--- BEGIN MATERIAL PROVIDED ---
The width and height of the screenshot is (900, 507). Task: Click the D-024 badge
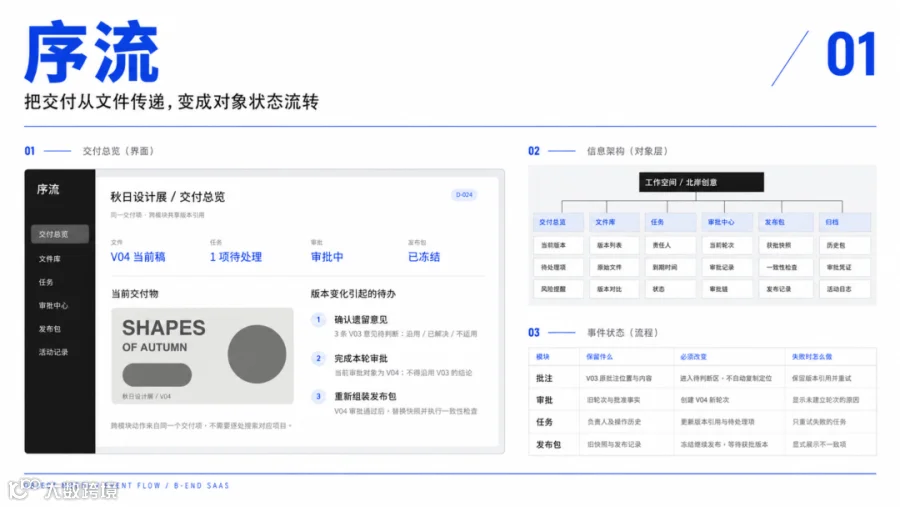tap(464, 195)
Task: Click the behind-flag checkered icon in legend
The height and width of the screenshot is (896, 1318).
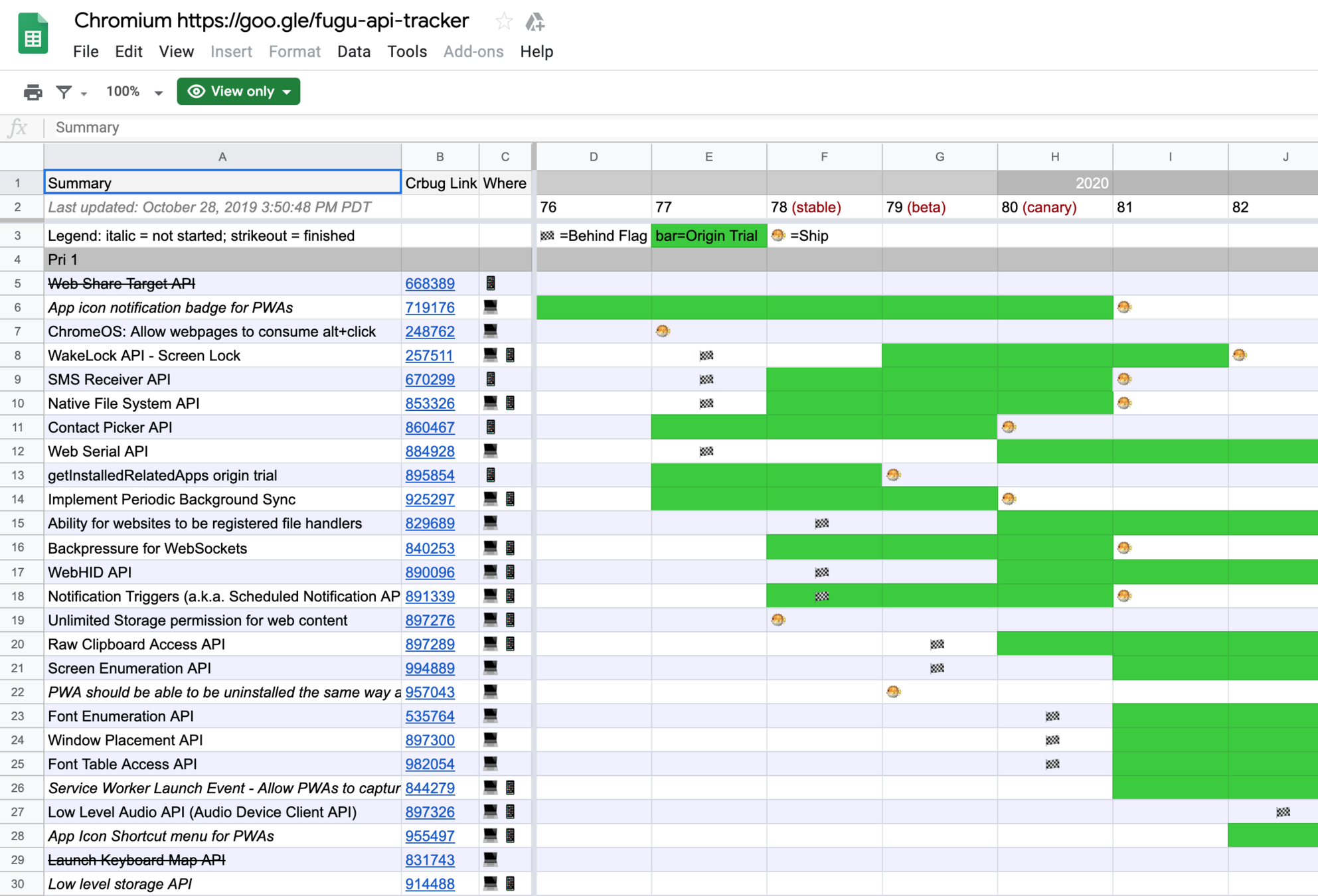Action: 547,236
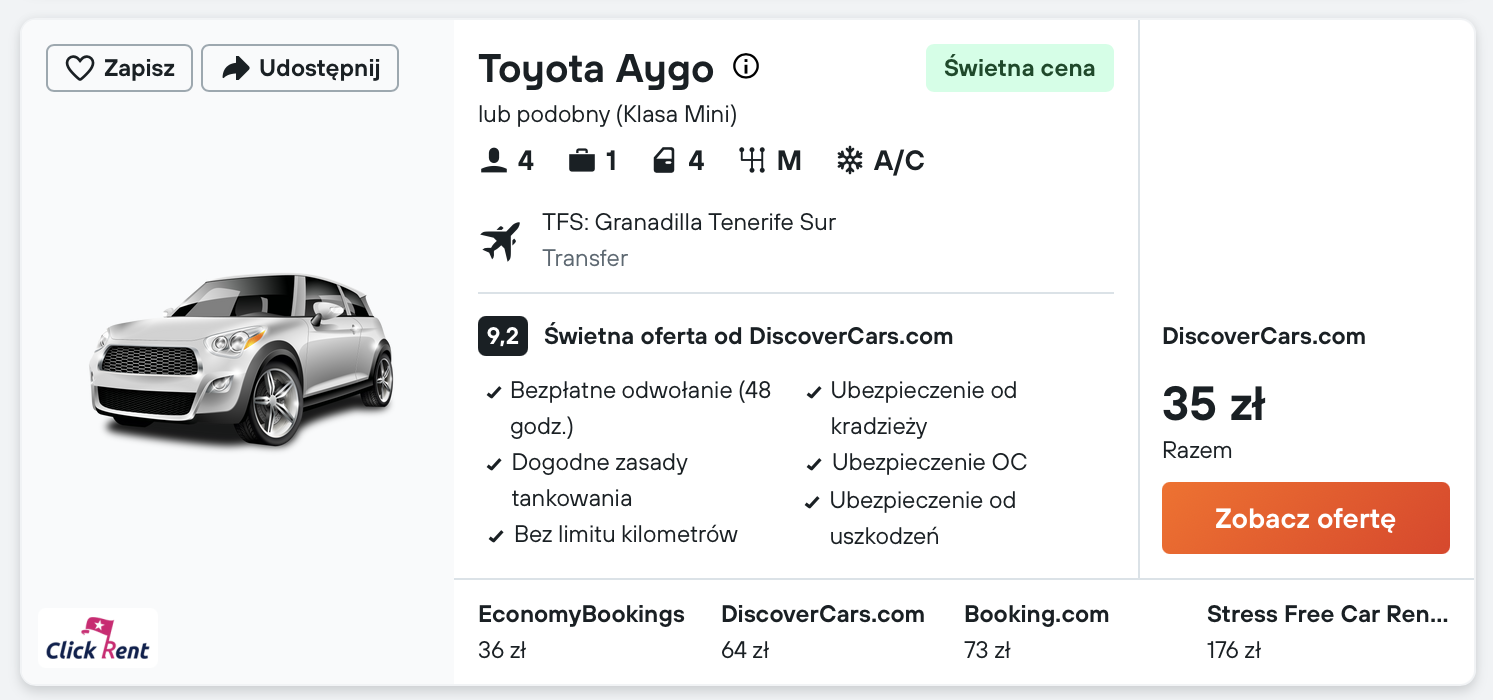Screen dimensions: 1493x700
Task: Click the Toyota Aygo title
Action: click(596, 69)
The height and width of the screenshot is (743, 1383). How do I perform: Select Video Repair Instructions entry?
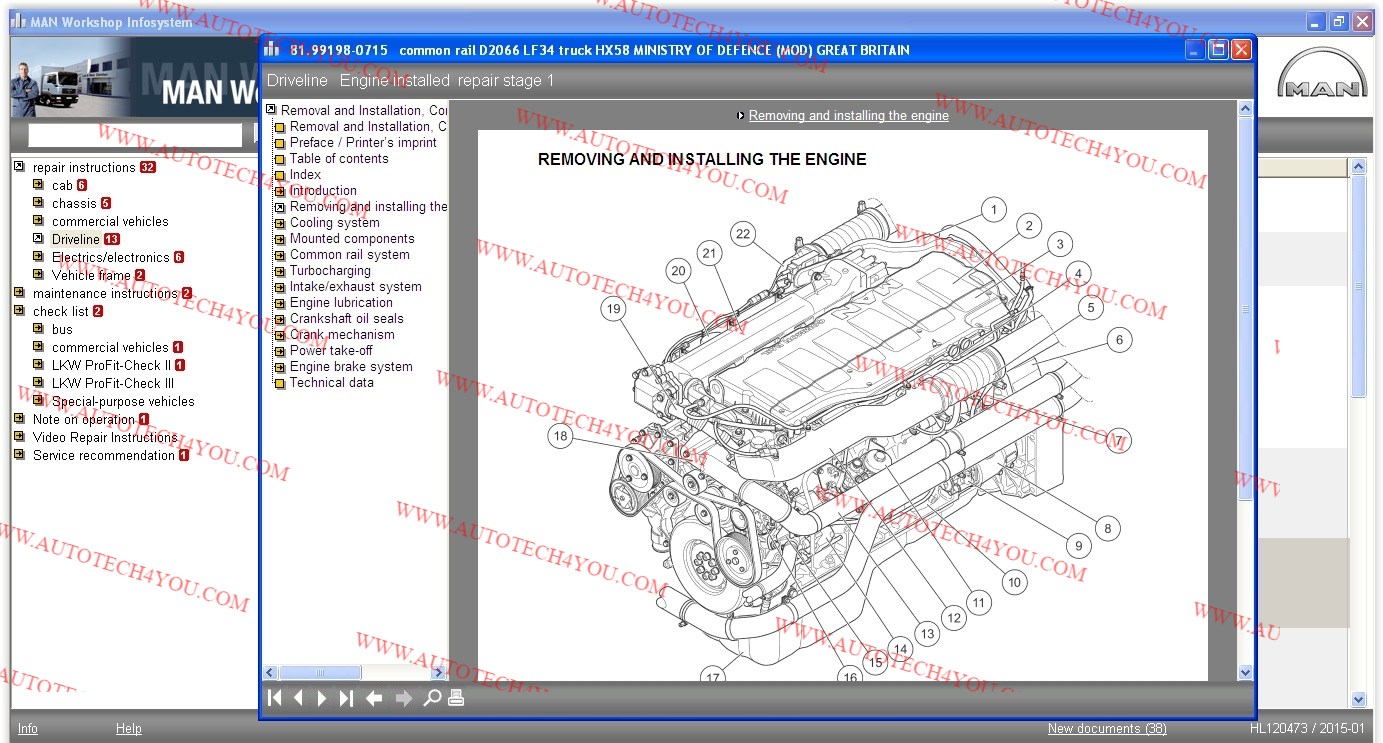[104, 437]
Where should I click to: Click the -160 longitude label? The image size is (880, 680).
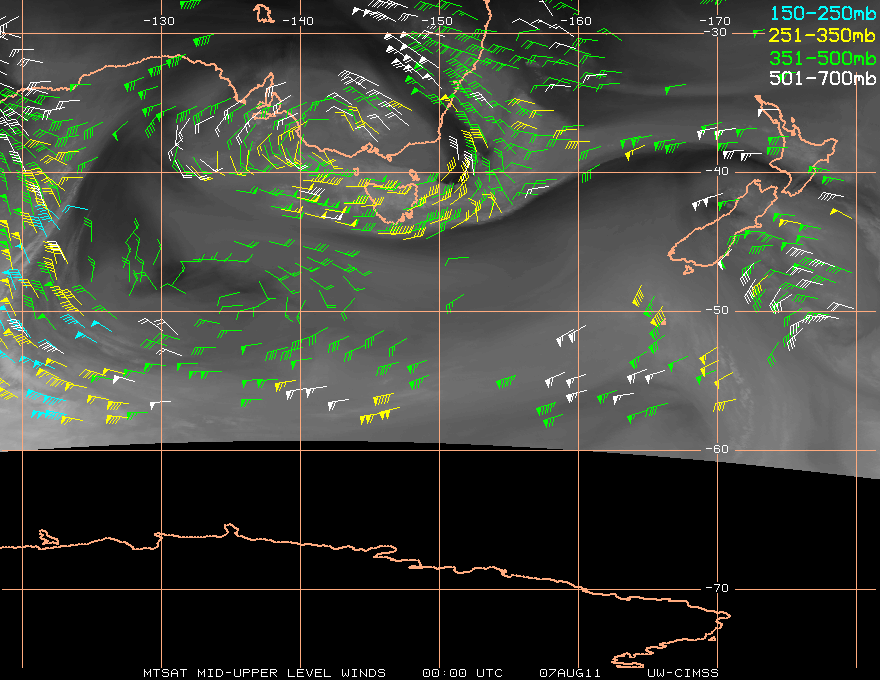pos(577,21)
--- END MATERIAL PROVIDED ---
### TASK PROMPT
Reproduce all of the material above with every "screenshot" renamed to "screen capture" and nothing else altered. Omit the pictures from your answer.

### SOLUTION TO THIS TASK
The width and height of the screen capture is (900, 507). Task: Click the D-024 badge
tap(464, 195)
Task: Click the behind-flag checkered icon in legend
The height and width of the screen capture is (896, 1318).
Action: 547,236
Screen dimensions: 1493x700
Task: Click the Toyota Aygo title
Action: click(596, 69)
The height and width of the screen capture is (743, 1383). How do I perform: Select Video Repair Instructions entry?
[104, 437]
Where should I click to: Click the -160 longitude label? The image size is (880, 680).
pos(577,21)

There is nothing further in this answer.